Header Ads

Catatan Perjalananku: Bumi Borneo

Tiga orang gadis Borneo mempertunjukkan tariannya. Dalam balutan pakaian gelap berhias manik-manik bercahaya, gerakan mereka sungguh memesona. Tatap matanya bersahabat dengan senyum yang mengembang. Namun sesekali ekspresi wajahnya menjadi hambar dan kusam. Seolah mereka tengah menceritakan sesuatu. Kesenangan, kebimbangan, kesedihan, semua bercampur menjadi satu.

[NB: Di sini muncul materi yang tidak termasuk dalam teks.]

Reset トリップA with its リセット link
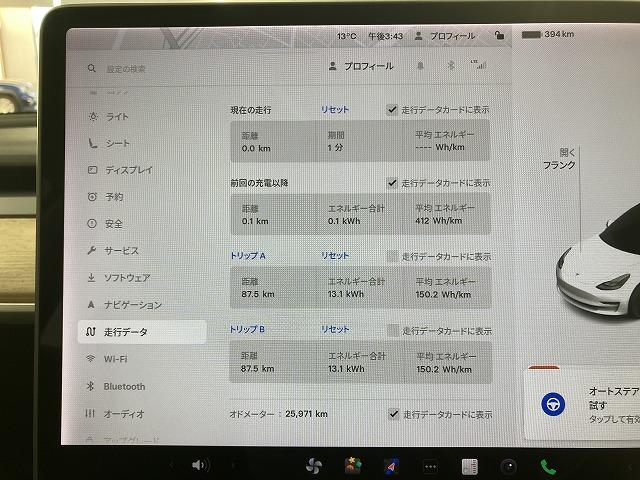The image size is (640, 480). click(335, 256)
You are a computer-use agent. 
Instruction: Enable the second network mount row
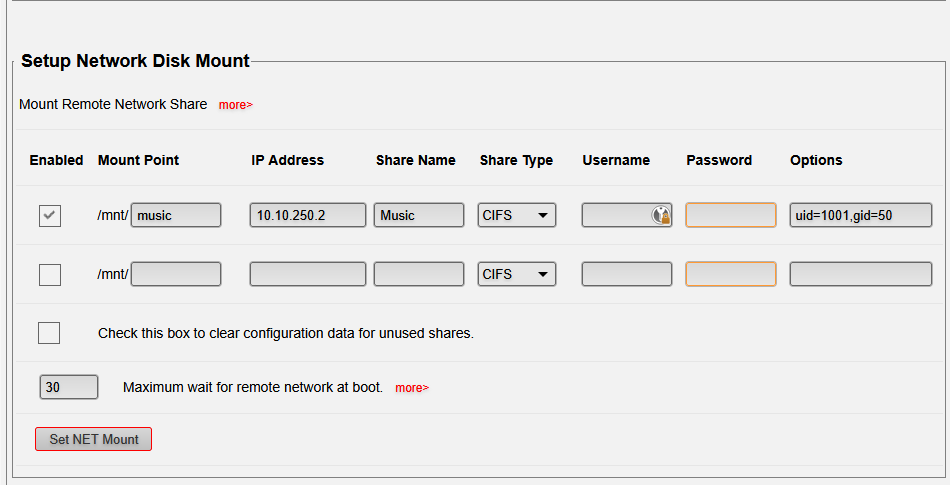pyautogui.click(x=50, y=274)
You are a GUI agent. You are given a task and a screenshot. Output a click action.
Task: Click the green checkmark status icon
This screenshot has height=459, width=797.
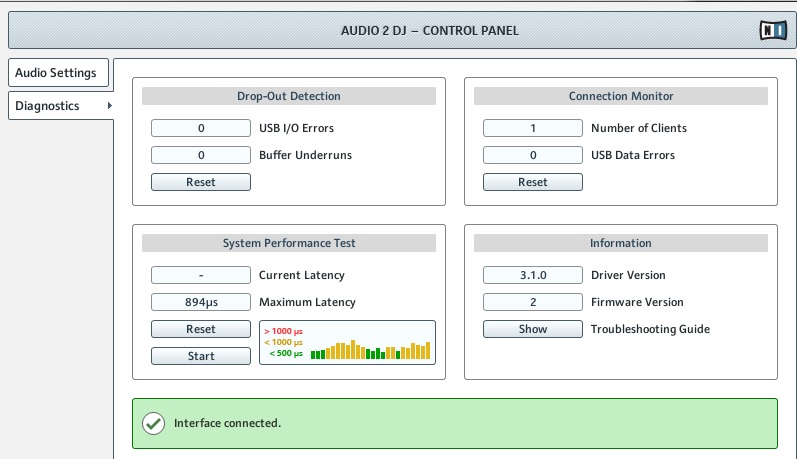pyautogui.click(x=153, y=423)
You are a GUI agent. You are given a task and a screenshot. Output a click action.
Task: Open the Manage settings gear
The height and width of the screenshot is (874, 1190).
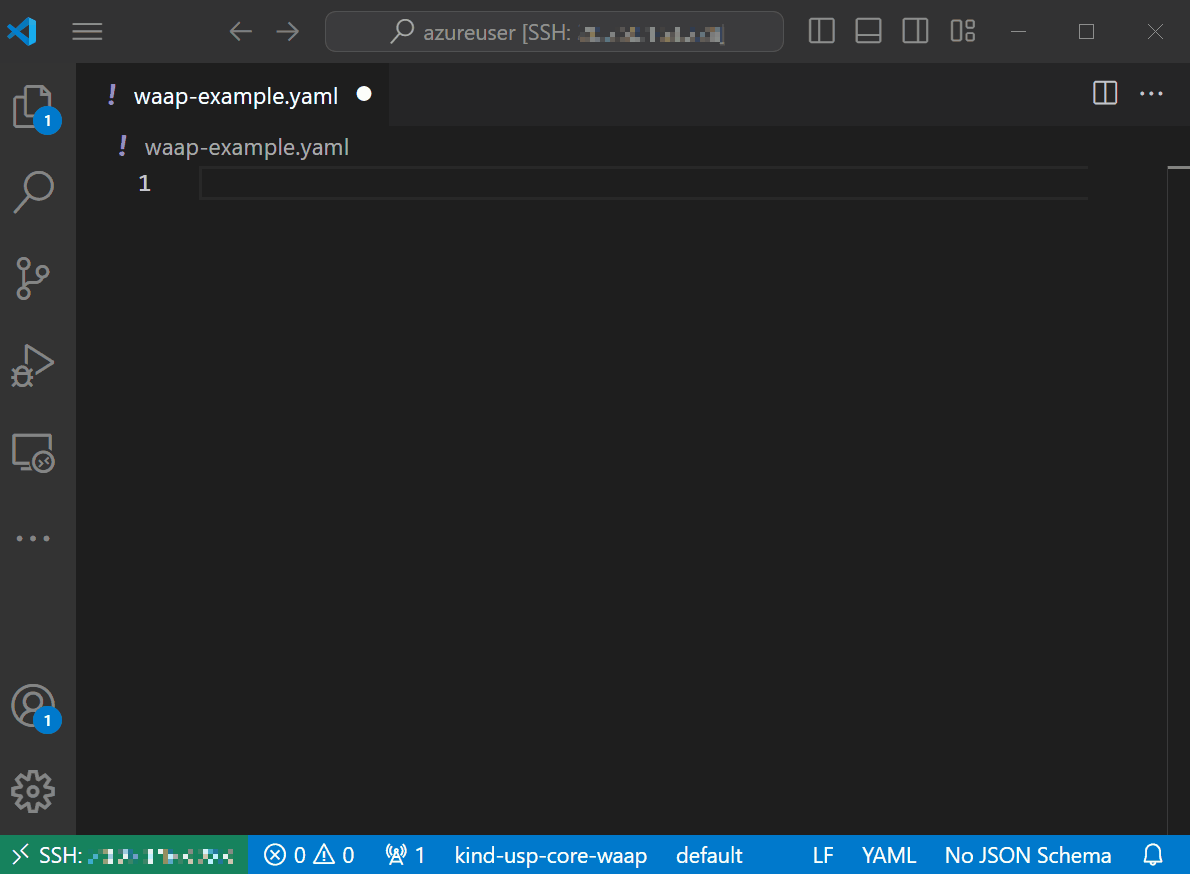coord(33,791)
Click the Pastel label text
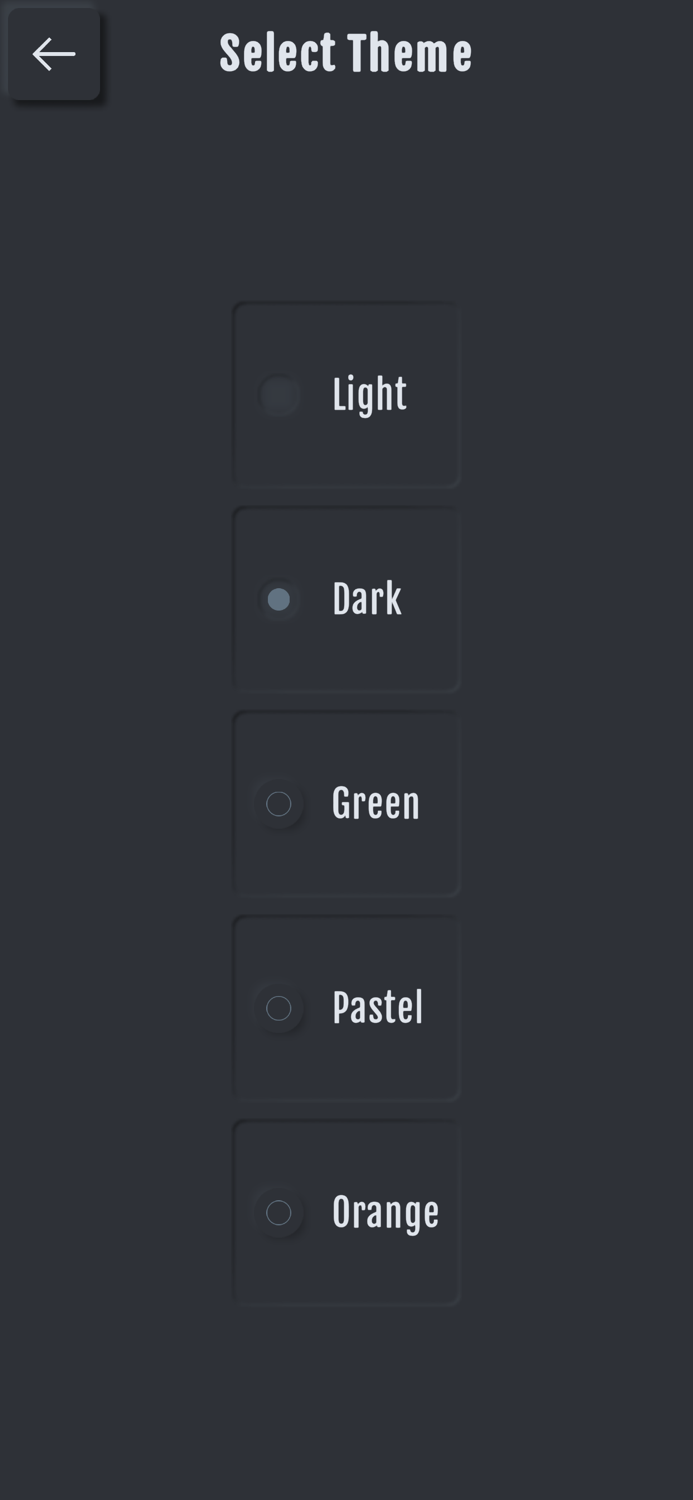Image resolution: width=693 pixels, height=1500 pixels. pyautogui.click(x=379, y=1008)
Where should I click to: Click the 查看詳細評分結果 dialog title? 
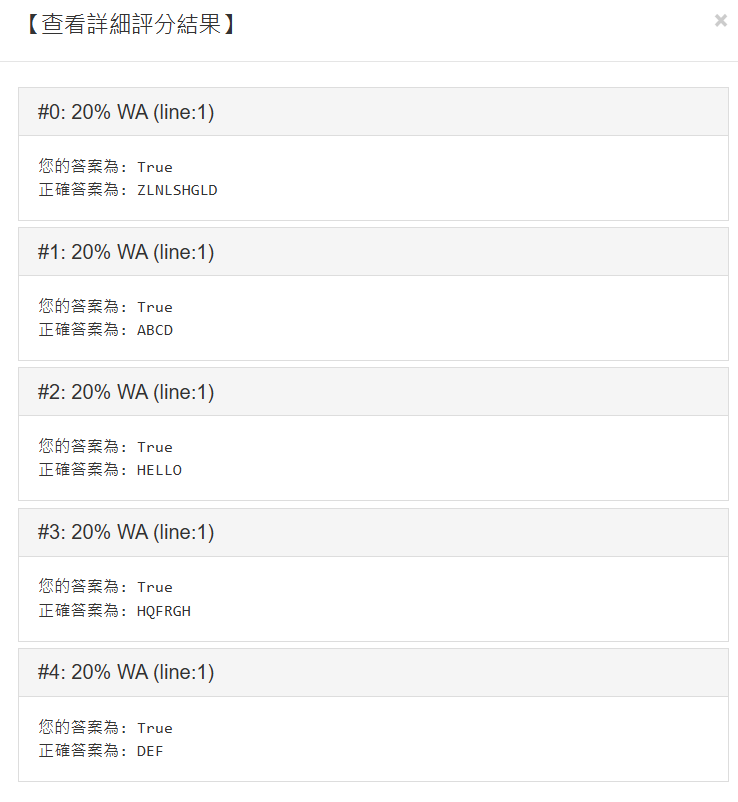coord(129,24)
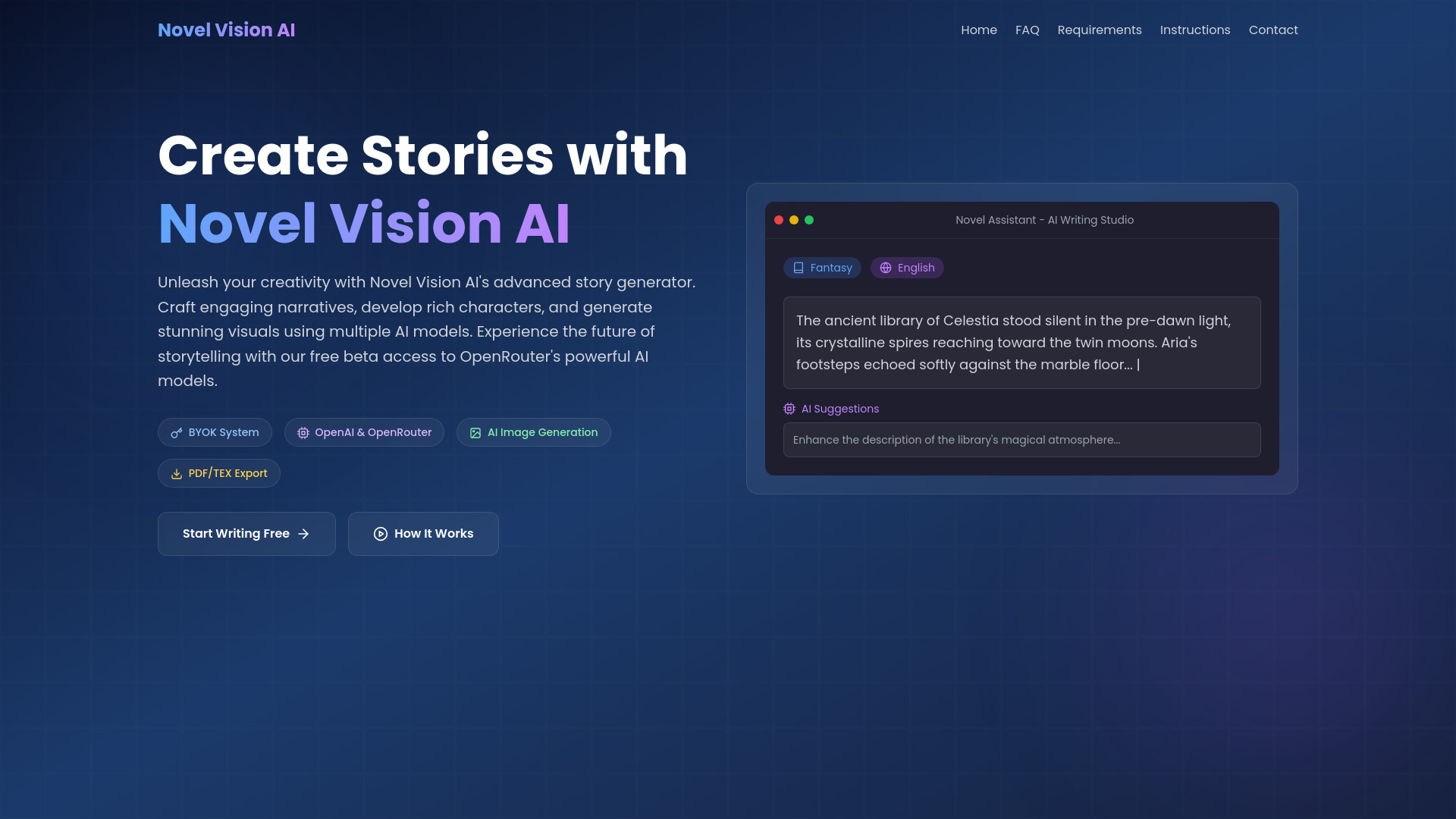Screen dimensions: 1456x819
Task: Toggle the English language selector
Action: tap(907, 267)
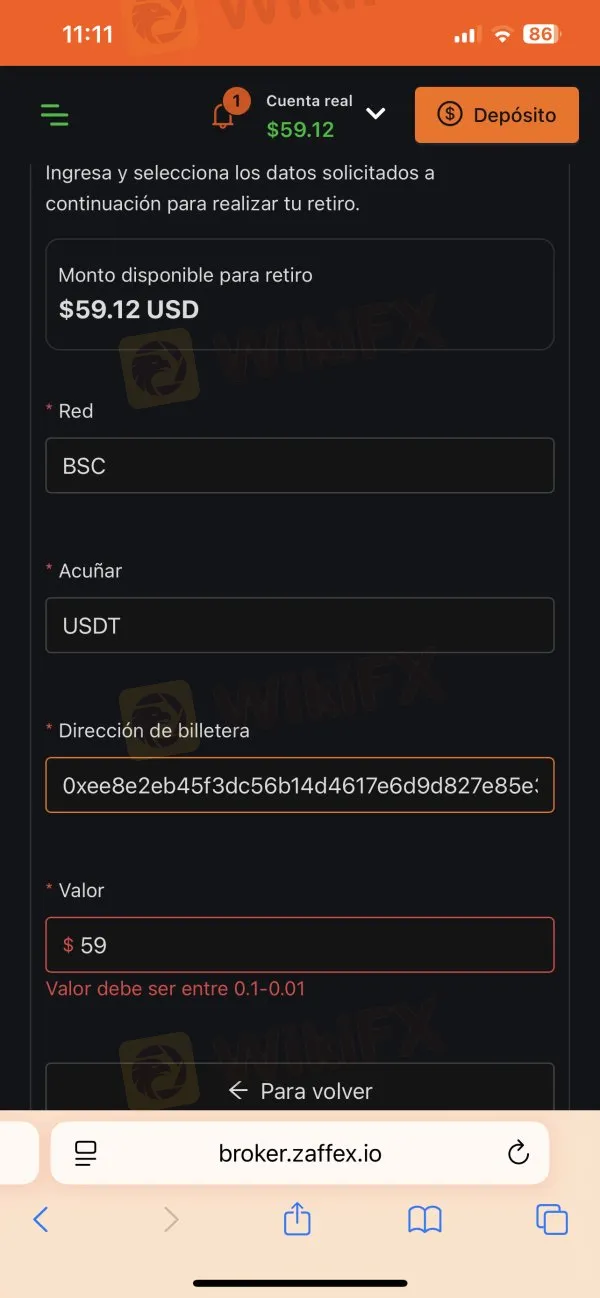
Task: Open the Red network BSC selector
Action: pos(300,466)
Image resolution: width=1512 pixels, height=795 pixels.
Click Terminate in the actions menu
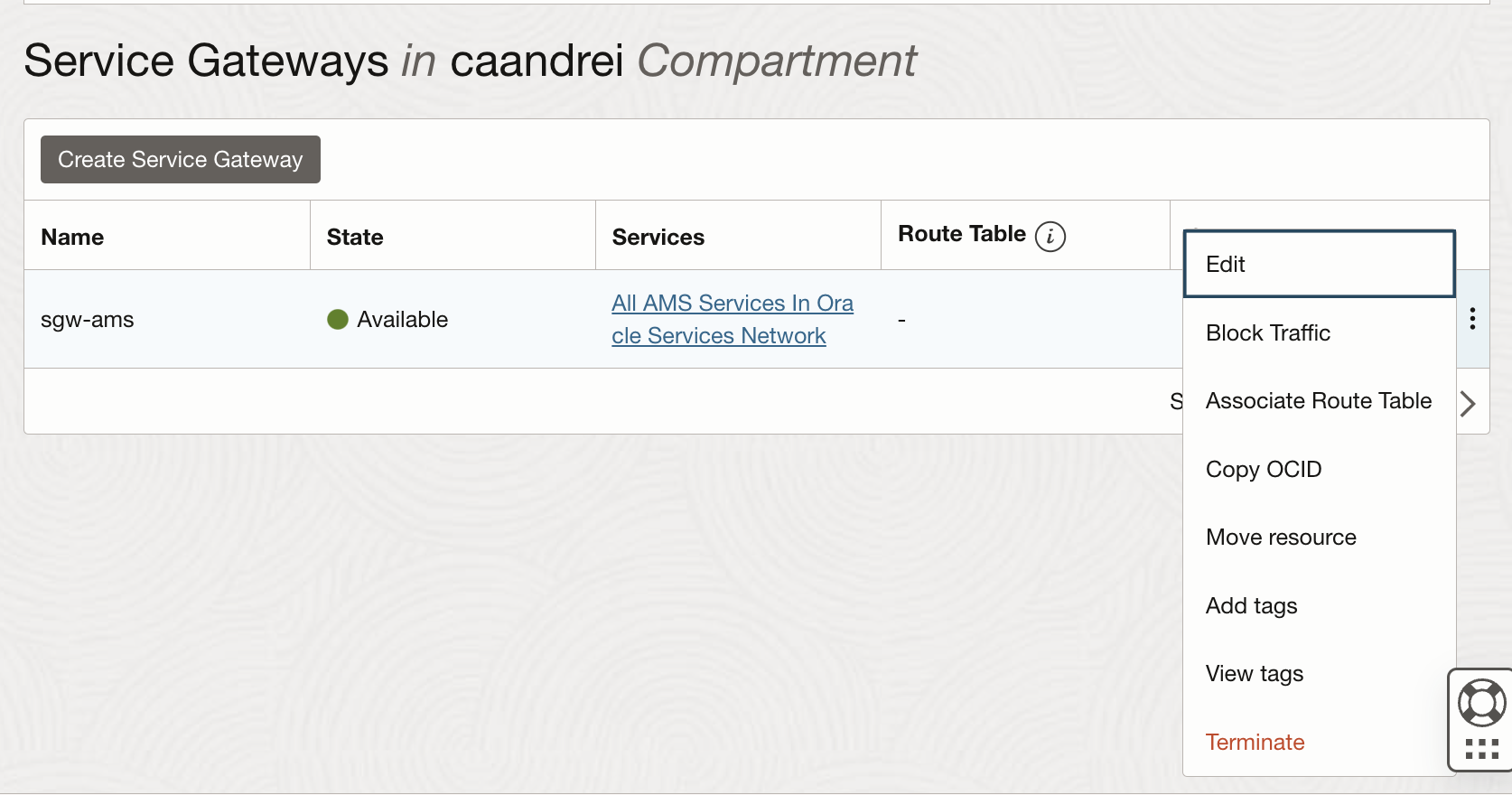coord(1255,743)
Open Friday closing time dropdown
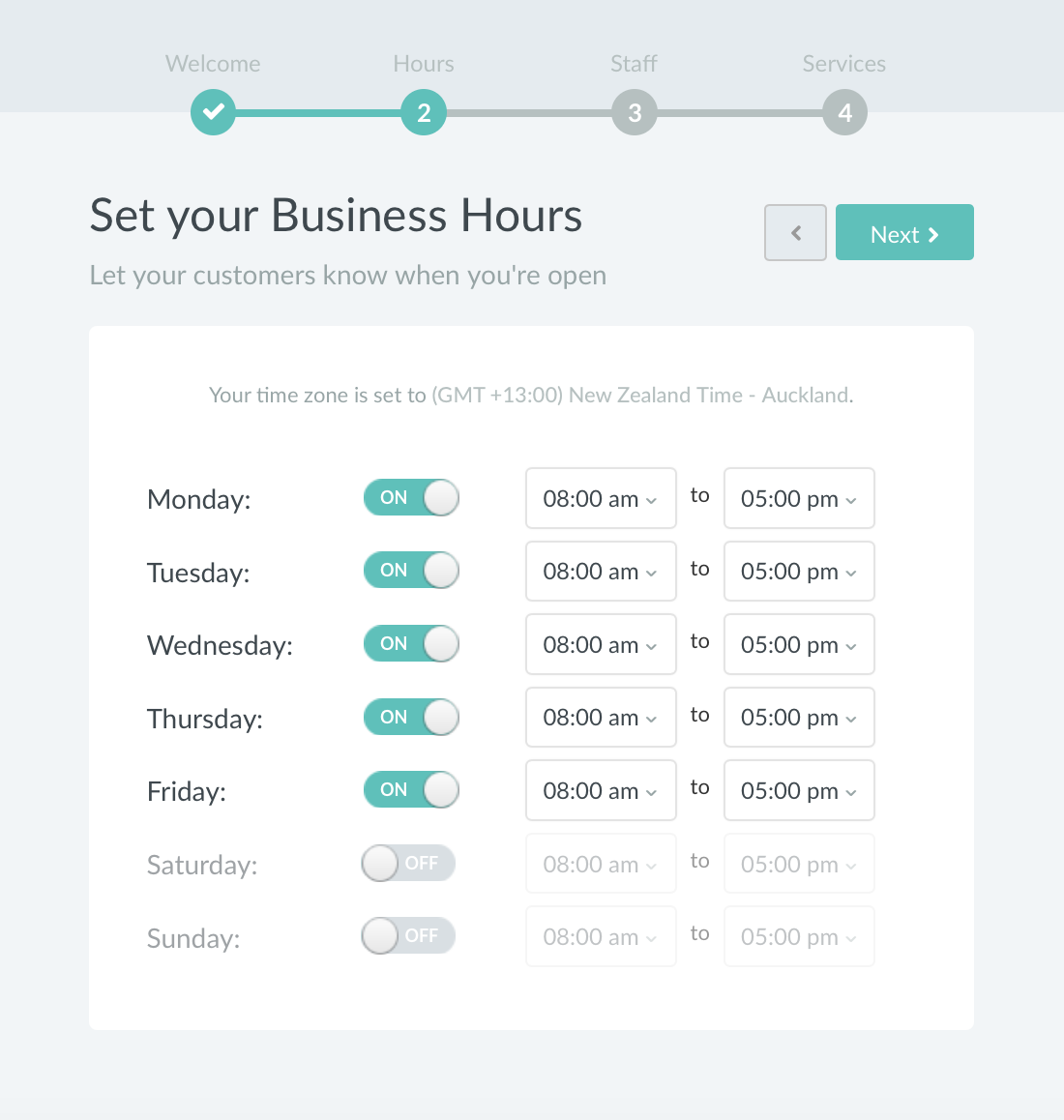 point(799,791)
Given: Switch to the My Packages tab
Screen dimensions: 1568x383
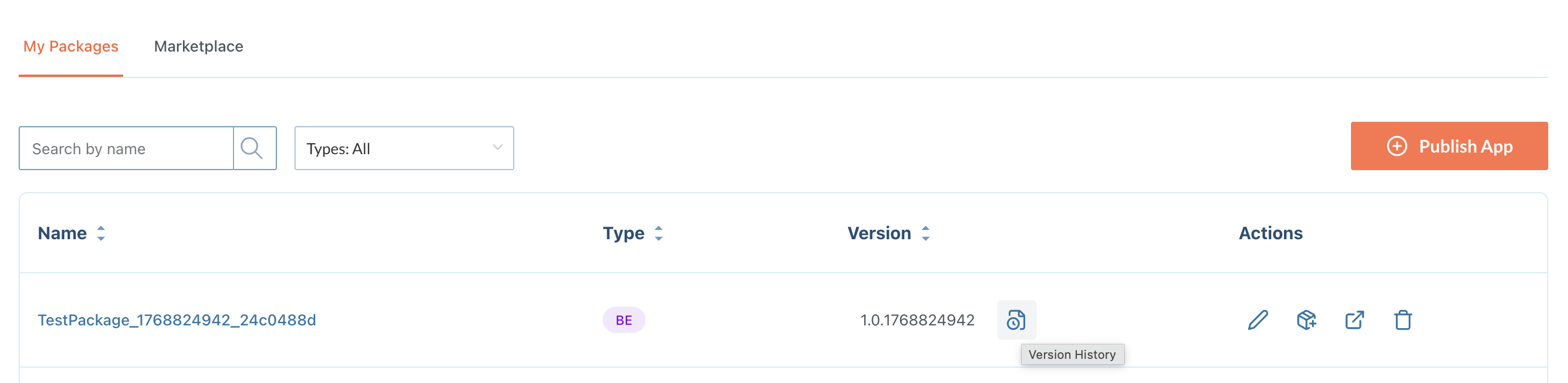Looking at the screenshot, I should click(x=71, y=46).
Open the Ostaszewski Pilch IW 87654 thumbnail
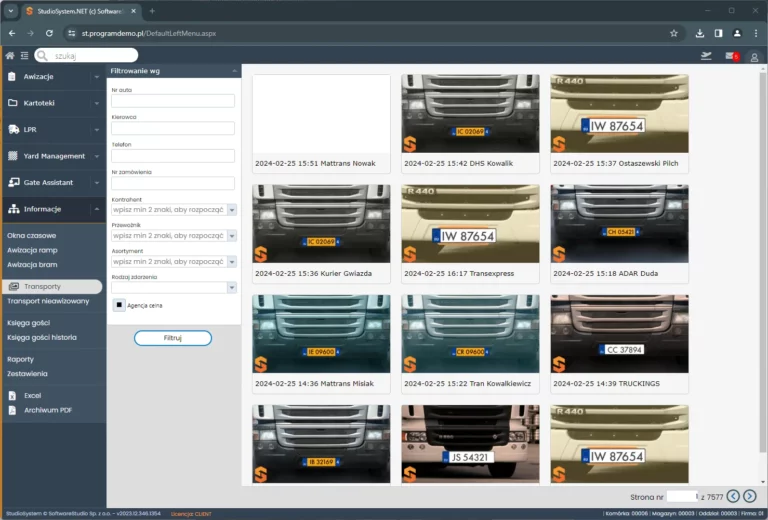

            Iringan musik yang menghentak, bersemangat, dengan ritme tak biasa, membuat ketiga gadis itu semakin tenggelam dalam tariannya. Pelan-pelan aura magis merayap ke seluruh ruangan pertunjukan. Asap dupa mulai membumbung hingga membuat para penonton bertanya-tanya apa yang sedang terjadi. Memang itulah tarian Rangkong. Tangan ketiga penari itu menyandang semacam bulu-bulu. Digerakkan naik turun seiring gerakan tubuh mereka. Aku menangkap bahwa tarian itu menandakan kesedihan tiga ekor rangkong kecil. Sepertinya mereka bersaudara dan ditinggal mati induknya. Sungguh malang benar nasib mereka. Mereka belum mengenal dunia. Belum terbiasa jauh dari induknya.

            Mereka terus mengepakkan sayap di tengah lautan asap dupa, yang sepertinya merupakan asap di angkasa. Tiga gadis yang juga tiga burung rangkong kecil itu belajar terbang. Belajar mencari jati diri mereka. Tanpa bantuan sang induk lagi.